A running motif in "Fashion Photography" is the conscious aping of art. Dudley Glanfield's "Men's Formal Wear, " from the 1920s, might be subtitled, "Cubism for the Masses ." An Elie Nadelman sculpture dominates George Platt Lynes's "Mrs. Minchin Rank in Lincoln Kirstein's Apartment ." The titles of Dahl-Wolfe's "Models in Pavel Tchelitchew Setting" and Faurer's "Model in front of Alexander Liberman painting " make explicit the mingling of fashion and fine art. Ilse Bing's "The Honorable Daisy Fellowes, gloves by Dent in London" (1933) aspires to the condition of art more subtly, and most successfully, treating the gloves as if they were part of a still life. (Bing, as well as Goldin, are among the photographers with work in another current MFA show, "The Lane Collection: Recent Acquisitions," which runs through Feb. 4. There are just 22 pictures, but many are choice. For that matter, "Fashion Show" and "Fashion Photography" put together don't raise as many questions about what we wear and why as does "Designing the Modern Utopia: Soviet Textiles from the Lloyd Cotsen Collection," which runs through Jan. 21.)
Fashion asks for trouble when it takes itself too seriously. That's why something as witty as Denis Piel's "Brideshead I, Vogue," with its pairing of model and peacock outside of Castle Howard, is so refreshing or why the deadpan drollery of Jacques Henri Lartigue's 1966 "Hiro Creating Harper's Bazaar Cover," which shows the photographer hanging from a scaffolding, is such a relief.
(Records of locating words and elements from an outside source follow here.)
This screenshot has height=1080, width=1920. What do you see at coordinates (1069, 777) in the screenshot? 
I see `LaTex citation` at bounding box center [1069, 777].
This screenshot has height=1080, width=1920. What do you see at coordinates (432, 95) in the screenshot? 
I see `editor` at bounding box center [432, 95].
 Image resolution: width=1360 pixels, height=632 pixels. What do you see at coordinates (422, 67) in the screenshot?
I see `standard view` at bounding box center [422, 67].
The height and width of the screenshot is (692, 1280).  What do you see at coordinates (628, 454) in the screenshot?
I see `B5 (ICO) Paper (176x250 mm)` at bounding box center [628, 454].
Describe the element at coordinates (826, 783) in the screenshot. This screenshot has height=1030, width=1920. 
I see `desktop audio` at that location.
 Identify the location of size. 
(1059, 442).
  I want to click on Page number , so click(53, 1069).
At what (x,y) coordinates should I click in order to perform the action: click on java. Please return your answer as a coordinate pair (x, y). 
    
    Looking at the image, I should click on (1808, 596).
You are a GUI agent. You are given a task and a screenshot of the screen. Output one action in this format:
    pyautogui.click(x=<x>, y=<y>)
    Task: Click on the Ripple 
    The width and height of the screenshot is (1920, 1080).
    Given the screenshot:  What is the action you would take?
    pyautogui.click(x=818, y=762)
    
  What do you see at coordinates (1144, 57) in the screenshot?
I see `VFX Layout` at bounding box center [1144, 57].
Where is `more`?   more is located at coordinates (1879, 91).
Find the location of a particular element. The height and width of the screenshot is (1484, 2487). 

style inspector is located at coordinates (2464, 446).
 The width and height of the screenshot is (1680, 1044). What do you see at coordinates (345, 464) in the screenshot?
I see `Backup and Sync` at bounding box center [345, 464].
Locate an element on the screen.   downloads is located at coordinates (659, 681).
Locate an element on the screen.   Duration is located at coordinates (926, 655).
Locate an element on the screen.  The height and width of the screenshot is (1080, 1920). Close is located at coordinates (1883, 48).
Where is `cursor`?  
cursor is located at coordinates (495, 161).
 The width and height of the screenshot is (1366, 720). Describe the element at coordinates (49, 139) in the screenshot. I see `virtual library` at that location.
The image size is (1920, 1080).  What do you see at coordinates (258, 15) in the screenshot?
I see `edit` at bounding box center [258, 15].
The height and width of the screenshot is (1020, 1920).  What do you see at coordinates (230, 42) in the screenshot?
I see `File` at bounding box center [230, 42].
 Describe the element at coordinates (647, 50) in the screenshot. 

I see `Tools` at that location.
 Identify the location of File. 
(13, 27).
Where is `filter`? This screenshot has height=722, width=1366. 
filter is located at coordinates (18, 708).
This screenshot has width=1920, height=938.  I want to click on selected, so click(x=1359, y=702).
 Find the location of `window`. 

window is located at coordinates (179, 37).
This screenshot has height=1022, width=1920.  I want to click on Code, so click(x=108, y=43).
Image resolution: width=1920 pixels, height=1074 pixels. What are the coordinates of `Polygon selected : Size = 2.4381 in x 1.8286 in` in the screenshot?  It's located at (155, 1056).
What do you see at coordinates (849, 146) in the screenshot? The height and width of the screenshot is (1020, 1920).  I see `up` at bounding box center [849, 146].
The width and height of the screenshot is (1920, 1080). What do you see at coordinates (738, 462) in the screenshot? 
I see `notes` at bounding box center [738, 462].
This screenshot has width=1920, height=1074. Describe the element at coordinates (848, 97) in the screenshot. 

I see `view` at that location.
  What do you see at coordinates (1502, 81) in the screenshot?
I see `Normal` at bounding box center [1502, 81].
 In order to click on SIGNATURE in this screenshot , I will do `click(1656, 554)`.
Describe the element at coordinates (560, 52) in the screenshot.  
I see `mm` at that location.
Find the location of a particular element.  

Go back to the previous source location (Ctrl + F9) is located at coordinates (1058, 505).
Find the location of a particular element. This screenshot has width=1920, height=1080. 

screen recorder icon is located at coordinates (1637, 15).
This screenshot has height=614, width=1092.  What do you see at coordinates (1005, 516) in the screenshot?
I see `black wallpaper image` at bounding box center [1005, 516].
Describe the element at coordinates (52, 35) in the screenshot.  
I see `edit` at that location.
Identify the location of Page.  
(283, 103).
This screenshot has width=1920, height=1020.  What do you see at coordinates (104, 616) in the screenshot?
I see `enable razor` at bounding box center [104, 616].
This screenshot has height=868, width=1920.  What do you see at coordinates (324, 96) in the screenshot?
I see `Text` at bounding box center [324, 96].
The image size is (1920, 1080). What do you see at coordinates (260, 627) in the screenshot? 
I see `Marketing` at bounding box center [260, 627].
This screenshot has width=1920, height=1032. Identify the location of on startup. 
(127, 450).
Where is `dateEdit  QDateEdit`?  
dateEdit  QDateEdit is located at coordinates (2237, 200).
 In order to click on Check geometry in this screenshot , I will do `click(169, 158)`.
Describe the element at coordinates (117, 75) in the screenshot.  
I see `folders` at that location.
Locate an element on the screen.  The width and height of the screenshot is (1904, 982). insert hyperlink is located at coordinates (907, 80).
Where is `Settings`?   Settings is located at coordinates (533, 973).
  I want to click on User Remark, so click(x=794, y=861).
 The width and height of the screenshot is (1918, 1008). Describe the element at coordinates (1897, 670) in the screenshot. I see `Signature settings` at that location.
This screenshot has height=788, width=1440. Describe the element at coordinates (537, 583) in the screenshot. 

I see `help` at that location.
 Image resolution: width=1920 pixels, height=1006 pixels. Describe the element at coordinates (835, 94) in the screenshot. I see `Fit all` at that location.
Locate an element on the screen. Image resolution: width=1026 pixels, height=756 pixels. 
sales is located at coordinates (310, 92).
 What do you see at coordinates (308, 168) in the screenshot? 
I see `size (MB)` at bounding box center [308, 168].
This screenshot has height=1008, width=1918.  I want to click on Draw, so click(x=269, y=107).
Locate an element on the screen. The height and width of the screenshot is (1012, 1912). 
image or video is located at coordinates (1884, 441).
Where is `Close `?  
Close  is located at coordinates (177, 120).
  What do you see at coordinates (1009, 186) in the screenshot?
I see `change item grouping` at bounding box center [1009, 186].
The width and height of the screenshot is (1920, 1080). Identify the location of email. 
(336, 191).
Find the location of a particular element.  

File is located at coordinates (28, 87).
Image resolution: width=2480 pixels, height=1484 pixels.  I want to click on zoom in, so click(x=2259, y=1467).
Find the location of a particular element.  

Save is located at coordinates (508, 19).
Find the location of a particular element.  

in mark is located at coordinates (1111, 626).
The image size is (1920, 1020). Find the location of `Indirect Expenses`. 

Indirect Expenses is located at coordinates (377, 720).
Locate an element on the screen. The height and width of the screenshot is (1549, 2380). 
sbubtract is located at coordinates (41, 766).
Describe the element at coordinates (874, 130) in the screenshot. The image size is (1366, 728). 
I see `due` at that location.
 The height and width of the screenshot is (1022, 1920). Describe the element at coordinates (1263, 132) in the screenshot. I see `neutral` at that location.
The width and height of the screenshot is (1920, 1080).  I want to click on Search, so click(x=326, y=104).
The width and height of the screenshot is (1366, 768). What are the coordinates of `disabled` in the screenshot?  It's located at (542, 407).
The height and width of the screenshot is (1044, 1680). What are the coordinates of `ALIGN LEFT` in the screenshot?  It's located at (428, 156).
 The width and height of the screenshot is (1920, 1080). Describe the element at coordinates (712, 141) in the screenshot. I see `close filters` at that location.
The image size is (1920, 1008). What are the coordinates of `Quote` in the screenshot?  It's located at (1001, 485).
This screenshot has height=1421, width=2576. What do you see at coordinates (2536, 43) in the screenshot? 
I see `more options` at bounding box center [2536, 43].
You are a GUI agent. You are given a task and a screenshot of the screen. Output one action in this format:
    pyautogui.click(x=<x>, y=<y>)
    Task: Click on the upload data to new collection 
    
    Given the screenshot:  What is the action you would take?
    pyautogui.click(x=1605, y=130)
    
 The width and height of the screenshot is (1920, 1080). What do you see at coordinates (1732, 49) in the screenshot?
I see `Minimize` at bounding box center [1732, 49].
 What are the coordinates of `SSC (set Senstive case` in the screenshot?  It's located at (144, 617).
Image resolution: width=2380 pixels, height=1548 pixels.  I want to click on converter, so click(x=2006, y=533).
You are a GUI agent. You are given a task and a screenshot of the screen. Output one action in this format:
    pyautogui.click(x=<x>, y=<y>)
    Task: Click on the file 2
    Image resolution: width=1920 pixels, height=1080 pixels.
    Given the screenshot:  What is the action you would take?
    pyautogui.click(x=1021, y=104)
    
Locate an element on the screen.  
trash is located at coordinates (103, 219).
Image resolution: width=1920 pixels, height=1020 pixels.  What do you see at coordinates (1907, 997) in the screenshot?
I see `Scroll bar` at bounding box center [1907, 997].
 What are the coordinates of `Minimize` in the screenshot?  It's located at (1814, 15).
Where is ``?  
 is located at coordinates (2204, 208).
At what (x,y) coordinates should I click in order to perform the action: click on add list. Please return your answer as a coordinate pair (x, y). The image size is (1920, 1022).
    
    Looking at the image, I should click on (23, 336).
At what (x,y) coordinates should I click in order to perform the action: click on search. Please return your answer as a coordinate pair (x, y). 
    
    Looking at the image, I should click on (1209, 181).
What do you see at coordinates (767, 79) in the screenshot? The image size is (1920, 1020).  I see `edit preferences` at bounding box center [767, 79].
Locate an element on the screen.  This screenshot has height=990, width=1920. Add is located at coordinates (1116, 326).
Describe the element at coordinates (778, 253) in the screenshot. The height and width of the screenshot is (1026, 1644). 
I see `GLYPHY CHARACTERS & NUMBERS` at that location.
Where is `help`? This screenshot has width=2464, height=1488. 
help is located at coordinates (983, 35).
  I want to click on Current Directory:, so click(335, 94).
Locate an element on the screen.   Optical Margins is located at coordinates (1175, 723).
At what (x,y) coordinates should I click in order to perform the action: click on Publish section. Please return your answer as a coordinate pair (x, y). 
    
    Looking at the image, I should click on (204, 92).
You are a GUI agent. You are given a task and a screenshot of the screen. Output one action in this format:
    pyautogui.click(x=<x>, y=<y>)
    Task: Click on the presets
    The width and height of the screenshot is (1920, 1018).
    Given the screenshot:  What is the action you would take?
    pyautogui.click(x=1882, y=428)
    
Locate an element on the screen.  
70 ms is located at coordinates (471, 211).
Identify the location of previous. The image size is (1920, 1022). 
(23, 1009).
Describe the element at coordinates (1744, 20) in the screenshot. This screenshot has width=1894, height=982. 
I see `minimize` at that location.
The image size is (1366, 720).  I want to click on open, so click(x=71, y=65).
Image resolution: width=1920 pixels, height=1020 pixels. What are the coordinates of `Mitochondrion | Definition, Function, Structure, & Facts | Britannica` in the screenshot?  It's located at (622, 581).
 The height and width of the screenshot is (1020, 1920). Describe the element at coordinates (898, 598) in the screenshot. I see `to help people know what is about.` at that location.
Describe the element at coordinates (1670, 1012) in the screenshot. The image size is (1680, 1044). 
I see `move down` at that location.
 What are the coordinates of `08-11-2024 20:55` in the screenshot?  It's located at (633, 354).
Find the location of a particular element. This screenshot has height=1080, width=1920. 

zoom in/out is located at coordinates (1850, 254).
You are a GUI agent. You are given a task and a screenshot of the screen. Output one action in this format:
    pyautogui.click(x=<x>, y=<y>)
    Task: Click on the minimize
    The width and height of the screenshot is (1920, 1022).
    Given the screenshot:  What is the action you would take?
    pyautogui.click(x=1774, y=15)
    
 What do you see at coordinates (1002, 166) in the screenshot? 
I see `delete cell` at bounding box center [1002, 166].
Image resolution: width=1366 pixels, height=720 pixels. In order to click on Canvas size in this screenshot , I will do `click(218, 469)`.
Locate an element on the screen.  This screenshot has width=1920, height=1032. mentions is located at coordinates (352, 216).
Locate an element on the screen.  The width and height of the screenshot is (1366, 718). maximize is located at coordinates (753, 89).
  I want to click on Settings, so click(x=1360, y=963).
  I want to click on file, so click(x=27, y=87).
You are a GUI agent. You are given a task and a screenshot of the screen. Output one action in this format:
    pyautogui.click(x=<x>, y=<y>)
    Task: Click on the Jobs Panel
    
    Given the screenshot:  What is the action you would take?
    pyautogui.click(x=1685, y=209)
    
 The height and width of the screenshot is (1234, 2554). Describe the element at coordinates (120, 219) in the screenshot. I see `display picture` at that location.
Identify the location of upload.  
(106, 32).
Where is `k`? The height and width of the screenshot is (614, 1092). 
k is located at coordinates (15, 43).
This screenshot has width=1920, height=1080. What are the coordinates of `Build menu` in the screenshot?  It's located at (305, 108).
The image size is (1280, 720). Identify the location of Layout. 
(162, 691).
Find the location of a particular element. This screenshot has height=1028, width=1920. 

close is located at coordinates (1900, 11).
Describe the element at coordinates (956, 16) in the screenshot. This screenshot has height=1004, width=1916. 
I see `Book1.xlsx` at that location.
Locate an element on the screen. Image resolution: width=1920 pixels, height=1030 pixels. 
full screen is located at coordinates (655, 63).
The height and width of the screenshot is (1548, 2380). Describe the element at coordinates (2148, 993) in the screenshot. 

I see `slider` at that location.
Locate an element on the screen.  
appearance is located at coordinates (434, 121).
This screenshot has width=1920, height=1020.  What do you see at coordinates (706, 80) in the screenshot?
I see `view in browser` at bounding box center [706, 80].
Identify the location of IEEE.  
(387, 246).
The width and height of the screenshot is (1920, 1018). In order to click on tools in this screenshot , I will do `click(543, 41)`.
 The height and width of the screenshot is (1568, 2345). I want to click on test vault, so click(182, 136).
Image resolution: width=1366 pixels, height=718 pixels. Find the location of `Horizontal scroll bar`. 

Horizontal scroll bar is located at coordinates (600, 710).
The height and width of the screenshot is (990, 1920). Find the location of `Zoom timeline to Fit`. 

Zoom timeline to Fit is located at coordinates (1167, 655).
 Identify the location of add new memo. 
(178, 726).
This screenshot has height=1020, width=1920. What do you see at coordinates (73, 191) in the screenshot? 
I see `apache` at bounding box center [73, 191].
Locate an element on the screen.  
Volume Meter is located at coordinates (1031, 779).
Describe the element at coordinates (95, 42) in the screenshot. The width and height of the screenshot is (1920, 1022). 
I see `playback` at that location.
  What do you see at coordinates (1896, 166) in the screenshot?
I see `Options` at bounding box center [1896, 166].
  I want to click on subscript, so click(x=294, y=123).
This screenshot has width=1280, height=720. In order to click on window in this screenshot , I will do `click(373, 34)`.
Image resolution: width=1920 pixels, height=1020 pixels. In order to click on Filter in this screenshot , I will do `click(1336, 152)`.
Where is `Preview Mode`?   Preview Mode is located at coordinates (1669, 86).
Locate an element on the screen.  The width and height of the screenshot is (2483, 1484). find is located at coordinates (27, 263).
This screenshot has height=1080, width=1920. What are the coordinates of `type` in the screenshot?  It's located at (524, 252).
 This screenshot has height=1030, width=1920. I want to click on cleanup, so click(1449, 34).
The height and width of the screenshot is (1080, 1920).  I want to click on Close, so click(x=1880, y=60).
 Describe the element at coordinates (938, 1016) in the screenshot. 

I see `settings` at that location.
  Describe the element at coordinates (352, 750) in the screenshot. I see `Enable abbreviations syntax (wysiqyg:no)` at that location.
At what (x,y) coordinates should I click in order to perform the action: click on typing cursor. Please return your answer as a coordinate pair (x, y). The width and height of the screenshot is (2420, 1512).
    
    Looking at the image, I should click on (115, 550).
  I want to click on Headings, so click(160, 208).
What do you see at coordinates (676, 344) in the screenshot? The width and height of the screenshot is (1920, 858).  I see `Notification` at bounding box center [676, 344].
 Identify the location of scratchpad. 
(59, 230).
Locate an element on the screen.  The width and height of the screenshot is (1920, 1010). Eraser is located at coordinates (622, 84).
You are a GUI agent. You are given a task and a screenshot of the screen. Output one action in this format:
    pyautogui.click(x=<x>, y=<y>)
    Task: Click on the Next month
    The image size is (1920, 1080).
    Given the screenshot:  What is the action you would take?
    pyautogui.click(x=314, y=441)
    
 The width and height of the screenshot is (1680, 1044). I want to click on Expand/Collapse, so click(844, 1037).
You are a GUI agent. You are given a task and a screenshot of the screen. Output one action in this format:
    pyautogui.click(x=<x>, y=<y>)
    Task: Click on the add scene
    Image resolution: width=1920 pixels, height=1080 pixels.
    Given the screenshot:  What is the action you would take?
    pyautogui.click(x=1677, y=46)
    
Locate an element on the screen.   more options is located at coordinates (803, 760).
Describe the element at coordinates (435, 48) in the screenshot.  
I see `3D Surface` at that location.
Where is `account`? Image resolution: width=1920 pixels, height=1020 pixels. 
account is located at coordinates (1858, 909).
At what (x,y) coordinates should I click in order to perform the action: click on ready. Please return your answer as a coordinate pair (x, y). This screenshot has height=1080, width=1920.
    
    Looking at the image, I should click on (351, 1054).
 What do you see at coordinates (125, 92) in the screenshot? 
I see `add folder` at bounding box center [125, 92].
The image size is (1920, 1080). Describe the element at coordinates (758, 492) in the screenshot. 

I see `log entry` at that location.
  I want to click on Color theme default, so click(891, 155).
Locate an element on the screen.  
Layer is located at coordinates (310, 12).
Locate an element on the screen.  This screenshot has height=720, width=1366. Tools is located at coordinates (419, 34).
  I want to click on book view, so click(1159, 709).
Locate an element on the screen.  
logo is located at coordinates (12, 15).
Too much wit, though, can curdle, as in Steven Meisel's "Makeover Madness, " which features a model of standard-issue thinness preparing for liposuction.
T.S. Eliot said, "Mankind cannot bear too much reality." Maybe mankind can, but fashion certainly can't. The tastelessness of a body-mass joke in a context of rampant anorexia seems almost tame compared to the emotional neediness on display in Juergen Teller's "Go-See: February 1998 ," which consists of numerous small head shots of young women eager to work as models. "These photographs capture the ordinary humanity of the modeling world," the accompanying wall text says. Extraordinary inhumanity is more like it. Effortful and artless, the faces of these young women present an unintended illustration of the difference between striking a pose and striking a pose successfully. They make us appreciate how truly difficult it is to create the illusion of chic -- and, in strictly human terms, how sad.